Los letrados que nos dedicamos a esto estamos aburridos de ver como los médicos forenses tienen que ver a 10-15 personas al día, sin un emplazamiento adecuado y ad hoc donde reconocer a los lesionados, sin anamnesis ni exploración de las víctimas, elaborando unos informes tipo formulario de uno o dos folios sin las debidas garantías de un correcto y estructurado informe pericial médico que se le exige a cualquier otro perito privado, para luego escuchar de los Jueces y Tribunales que estos informes forenses son privilegiados al ser objetivos o imparciales, como si el resto de peritos privados no lo fuera… (art. 335 LEC).

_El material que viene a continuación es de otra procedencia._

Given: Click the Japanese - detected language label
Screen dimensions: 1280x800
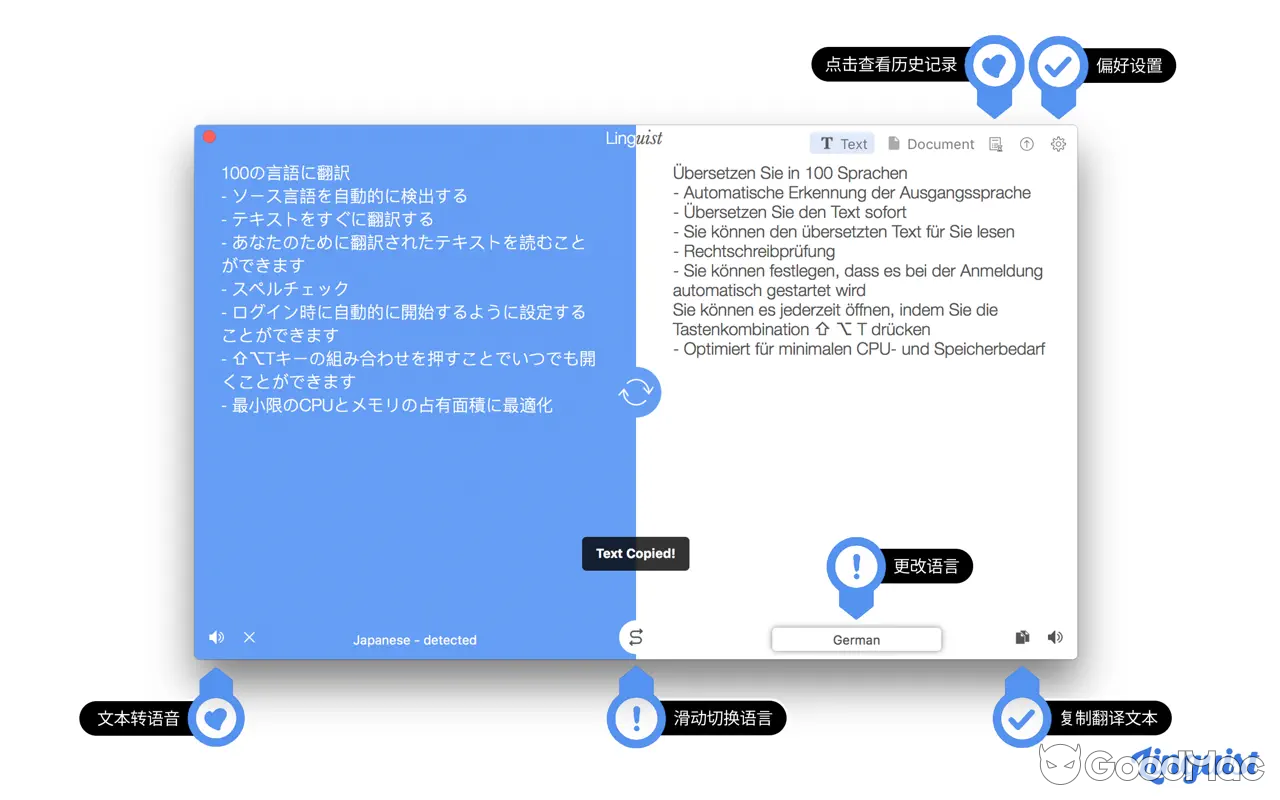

En definitiva, siendo importante para la seguridad vial que se persiga y castigue las imprudencias calificándolas como delitos graves o menos graves, se amplíen las penas y se introduzca el delito de fuga, pues con ello ayudaremos a que exista una menor siniestralidad (cosa no demostrada aún), también lo es que a las víctimas de los accidentes, que recordamos no los han buscado, se las trate con la consideración debida a personas que han sufrido un evento dañoso en sus vidas, tanto moral, física como patrimonialmente, las cuáles en Justicia deben ser adecuadamente resarcidas, y que dicha compensación solo se logra si tiene como apoyo un funcionariado médico verdaderamente imparcial y adecuadamente formado, dotándoles de medios materiales para el desempeño de su forensía, y sin influencias externas e interesadas que influyen en sus decisiones con las víctimas plasmadas en los informes de sanidad.

En conclusión, la unión de dos factores, una reforma del Código Penal como se ha expuesto, y una correcta e imparcial formación de los médicos forenses, dotándoles de medios, es el único modo de lograr ese avance en la protección de la parte mas débil de esta ecuación, que son precisamente las víctimas de accidentes de tráfico.